1 Ocak 2011 Cumartesi

el vedasız çekileceğim karşından...


el vedasız çekileceğim karşından...
yüreğin köşesinden bir sıcak kan yürüyecek etten kopar gibi sanki can.
içerleyecek avuçlarım belki...
belki gözden düşecek çorak elimin hayali kimbilir.
ben,terkedilmiş gömeceğim sızımı kimsesiz bir el gibi.
mezarı,hayal edişim olacak yüzünün...
ve ben mezarının başından hiç ayrılmayacağım...
yüreğimden süzüp bardak bardak biriktireceğim yağmuru avuçlarımda,
sonra usul usul dökeceğim suyunu toprağına,
ürkütmemek için serçe yürekli çiçeklerini toprağının üzerinde...
buzdan çözeceğim sana içirdiğim suyunu,
ve avuçlarımın sıcağından ılıştıracağım dudaklarına dokunacak ilk su damlasını.
ılık bir serinliği giyecek o an dudağındaki gülüş...
ben yüzünü yağmurla sileceğim...
bulutu beyaz,yazması siyahı çalan yavuklu...
toprağını örten küreğin sesi çalacak kulaklarımda,
söylediğin son şarkı olacak gülüşünden yüzüme değen salt gülüşünün sesi.
soba başındaki veletin yüzü gibi gevşeyecek mutluluk yüzümde.
soba'mdan bir AŞ/k çıtırtısı çatlayacak yanan odunun çığlığı zannedilen,
aslında ısınan bayat ekmeğimin kokusu dolacak gözlerimdeki ışığın çehresine.
mutlu ağlayacağım ey sevdanın gavurdan yüzü...
avuçlarımın sızlayan tuzdan kozası...
avuçlarından avcumun çizgisine dökülen her geçen gün azalan o kokuyu özleyeceğim.
susacak bir vapurdan gözlerime düşen bulutların resmi,
gri'ye kaçacak şehir...
beyazı karalar bağlayacak ellerimin...
gri'ye susacak bu kent,bu taştan yollar...
at adımlarımda nalsız adımlar acıyacak...
yaşlar ıslatacak ekin başlarını gecede...
düşlerin kırağı çalacak düğünüme gecemde...
ağlayacak gülüşlerim...
yal andan bir sızıyı kanayacak beklenmedik bir türkü belki,
radyodan yüreğim göğsüne bir çuvaldız saplanacak...
sokakta bir çığlık düşecek terkedilmiş bir çocuğun cebinden yere...
açlığın kokusu toplayacak zengin düşümüzü susuz saçımızdan...
bir telefon sesi çalacak yan evden uzaktan mı uzaktan...
kaç adımı kilometre yapacak kedere paslanan bu yürek ah ki ne aaahh...
ofumu ofuna çaputlayacağım...
dileğimi bahçendeki ağacına saklayacağım,
terkedilmiş kuş yuvasındaki topraklı bir saman parçasına bağlayacağım belki.
kimse bilmeyecek yüreğimi elbet...
kuşlar pencerene koşup söylemezler ise eğer...
göçünü terketmiş göçmen kuşlar kahvesidir,
soğuk kıştan kaçan o sıcacık avuçların.
sıcacık üşüyüşlerin yazdan bahçesi sesin...
kim sıcak nefesini üflemiş ellerine senin,
ve nasılda saklamışsın sen o nefesi avuçlarının sıcacık kesesinde...

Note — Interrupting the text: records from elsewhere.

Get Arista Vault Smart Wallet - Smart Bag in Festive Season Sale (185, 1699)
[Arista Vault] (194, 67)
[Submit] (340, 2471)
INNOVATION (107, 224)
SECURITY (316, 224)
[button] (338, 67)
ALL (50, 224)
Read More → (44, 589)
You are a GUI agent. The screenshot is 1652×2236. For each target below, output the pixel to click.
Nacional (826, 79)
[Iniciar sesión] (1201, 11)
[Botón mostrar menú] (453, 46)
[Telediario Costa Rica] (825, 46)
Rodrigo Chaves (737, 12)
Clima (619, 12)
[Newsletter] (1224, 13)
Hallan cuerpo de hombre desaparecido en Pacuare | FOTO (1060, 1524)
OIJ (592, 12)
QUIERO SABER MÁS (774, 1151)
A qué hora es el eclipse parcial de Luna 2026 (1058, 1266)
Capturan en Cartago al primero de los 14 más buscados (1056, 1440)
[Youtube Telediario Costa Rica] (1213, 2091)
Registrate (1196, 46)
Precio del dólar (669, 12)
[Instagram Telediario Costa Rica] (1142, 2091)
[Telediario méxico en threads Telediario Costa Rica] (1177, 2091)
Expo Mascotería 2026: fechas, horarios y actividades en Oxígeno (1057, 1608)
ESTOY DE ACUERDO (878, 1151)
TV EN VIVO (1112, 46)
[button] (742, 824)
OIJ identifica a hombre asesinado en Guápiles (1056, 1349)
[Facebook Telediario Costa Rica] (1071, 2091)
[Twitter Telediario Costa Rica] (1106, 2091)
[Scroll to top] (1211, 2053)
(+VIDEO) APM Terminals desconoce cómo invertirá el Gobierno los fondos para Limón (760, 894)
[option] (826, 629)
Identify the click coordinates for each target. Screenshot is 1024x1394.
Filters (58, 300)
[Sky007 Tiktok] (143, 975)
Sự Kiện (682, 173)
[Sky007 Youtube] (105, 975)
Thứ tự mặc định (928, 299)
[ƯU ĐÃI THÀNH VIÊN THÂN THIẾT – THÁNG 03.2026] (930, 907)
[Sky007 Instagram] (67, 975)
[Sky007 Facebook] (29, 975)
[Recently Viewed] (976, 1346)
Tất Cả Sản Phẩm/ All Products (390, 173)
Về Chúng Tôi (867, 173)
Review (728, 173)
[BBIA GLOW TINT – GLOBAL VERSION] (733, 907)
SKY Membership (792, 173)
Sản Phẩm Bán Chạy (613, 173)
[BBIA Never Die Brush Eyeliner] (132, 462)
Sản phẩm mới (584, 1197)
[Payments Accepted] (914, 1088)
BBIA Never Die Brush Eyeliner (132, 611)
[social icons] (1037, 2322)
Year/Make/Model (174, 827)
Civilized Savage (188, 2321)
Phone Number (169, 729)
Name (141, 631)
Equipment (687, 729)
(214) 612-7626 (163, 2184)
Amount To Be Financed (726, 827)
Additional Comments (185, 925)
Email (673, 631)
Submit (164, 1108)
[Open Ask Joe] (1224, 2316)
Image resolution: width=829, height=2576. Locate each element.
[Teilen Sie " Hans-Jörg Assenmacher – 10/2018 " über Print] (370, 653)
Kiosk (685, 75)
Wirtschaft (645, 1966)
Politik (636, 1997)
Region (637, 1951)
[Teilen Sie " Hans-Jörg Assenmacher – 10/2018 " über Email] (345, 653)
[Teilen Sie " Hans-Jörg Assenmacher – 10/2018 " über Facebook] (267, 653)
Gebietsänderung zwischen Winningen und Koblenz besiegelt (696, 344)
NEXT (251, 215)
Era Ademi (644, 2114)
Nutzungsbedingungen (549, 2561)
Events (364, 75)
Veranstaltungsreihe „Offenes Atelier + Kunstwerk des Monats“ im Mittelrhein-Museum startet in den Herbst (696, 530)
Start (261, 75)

el vedasız çekileceğim karşından...
yüreğin köşesinden bir sıcak kan yürüyecek etten kopar gibi sanki can.
içerleyecek avuçlarım belki...
basılmamış karların üzerinde adımlarken gökten usul usul yağan zamanı,
o tarif ve taklit edilemeyen kardan adımların kar sesini
dinleyeceğim son türküm diye geriye yürüdüğüm tepelerde...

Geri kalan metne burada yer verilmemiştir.